** Text section follows **
Teacher Vera Yegorova is always ready to hear a distress signal and come to the rescue. She is an SOS mother who raised several generations of abandoned children. Nine-year-old Artyom Savelyev, who lost parents on two occasions – first in Russia and later in America – is the seventeenth child in the family of this wonderful woman.
A Mother’s bliss
“I always wanted to have a big family with many children that would laugh happily and call me mother. But nature gave me no such chance,” she says.
But fate ruled in Yegorova’s favor that she would, indeed, have a big family and a house resounding with the voices of children. Fifteen years ago she came across a newspaper report that Russia was launching a project to build social support villages for 12 or 14 houses, each house intended for one SOS mother and six to eight children.
“Once in 1996, I bought a newspaper for something to read on my way to the office. I usually skimmed the news and solved the crossword puzzles. I don’t know what made me look at the inside page on that day. A story entitled ‘Mothering Is Now a Profession’ jumped out at me,” she recalled.
The managers of an SOS village were recruiting mothers who could also educate social orphans. Even though Vera Yegorova was a trained mathematician and computer programmer and had never taught before, she immediately sent a letter to the address listed in the advertisement. Four days later, Yelena Bruskova, the President of Russian SOS Villages, invited her for an interview.
“They gave me a book, Every Shilling Helps, with photographs of Western villages and children. The captions said how the children were faring and what they achieved in life. It got myself thinking that nothing of the kind was possible in this country. My perception was that orphanages were a totally different thing,” she said.
** End of Text section **
Job 1
Answer these questions from the article about the SOS mother:
(a) Which child in her family is Artyom Savelyev?
(b) In what year did she buy the newspaper with the recruiting story?
(c) What was the title of the book she was given?
Job 2
Output, unchanged, the section of the SOS mother article that opens with the words containing "Teacher Vera Yegorova" and closes with "to eight children.".
** Data shown follows **
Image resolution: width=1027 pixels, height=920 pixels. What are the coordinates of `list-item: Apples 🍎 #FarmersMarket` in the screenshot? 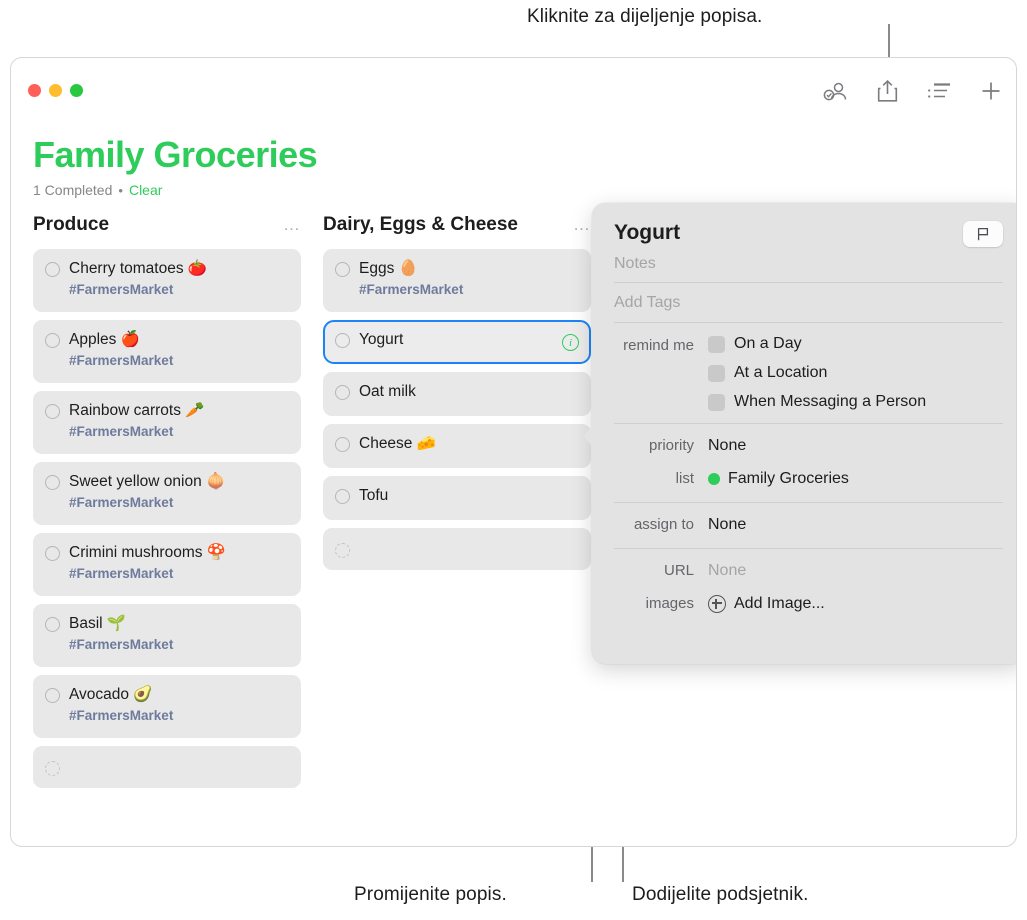 It's located at (167, 352).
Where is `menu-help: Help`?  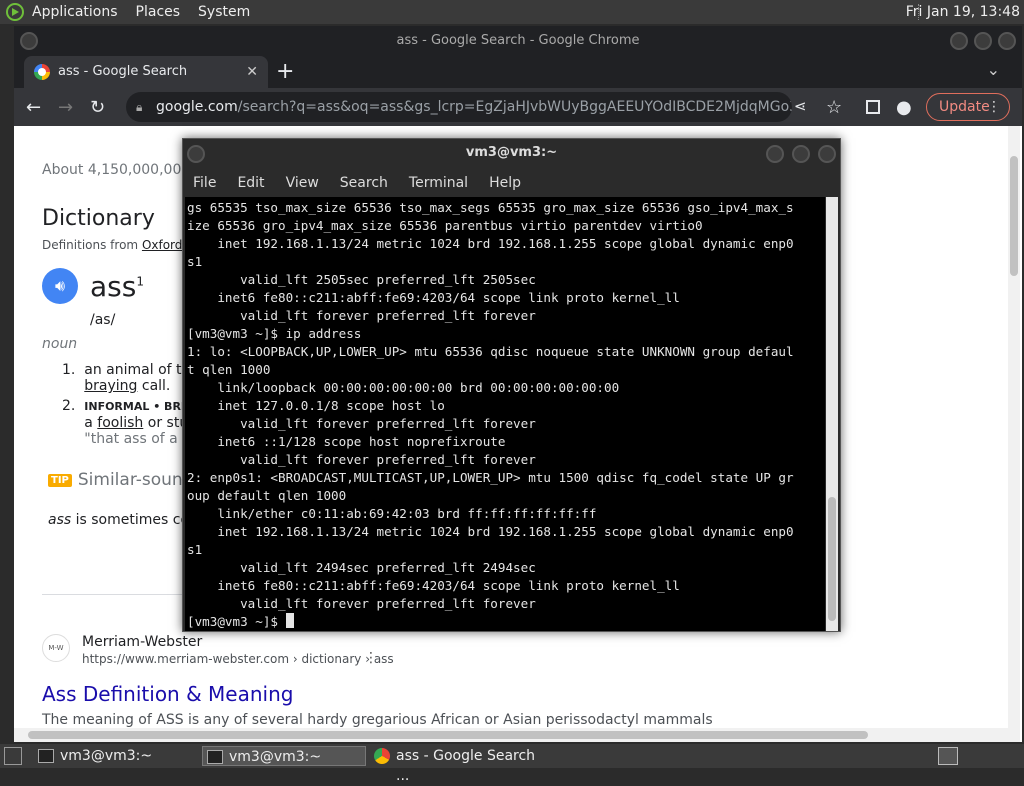 menu-help: Help is located at coordinates (505, 183).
** End of Data shown **
Task response 1
(a) The seventeenth child.
(b) 1996.
(c) Every Shilling Helps.

Task response 2
Teacher Vera Yegorova is always ready to hear a distress signal and come to the rescue. She is an SOS mother who raised several generations of abandoned children. Nine-year-old Artyom Savelyev, who lost parents on two occasions – first in Russia and later in America – is the seventeenth child in the family of this wonderful woman.
A Mother’s bliss
“I always wanted to have a big family with many children that would laugh happily and call me mother. But nature gave me no such chance,” she says.
But fate ruled in Yegorova’s favor that she would, indeed, have a big family and a house resounding with the voices of children. Fifteen years ago she came across a newspaper report that Russia was launching a project to build social support villages for 12 or 14 houses, each house intended for one SOS mother and six to eight children.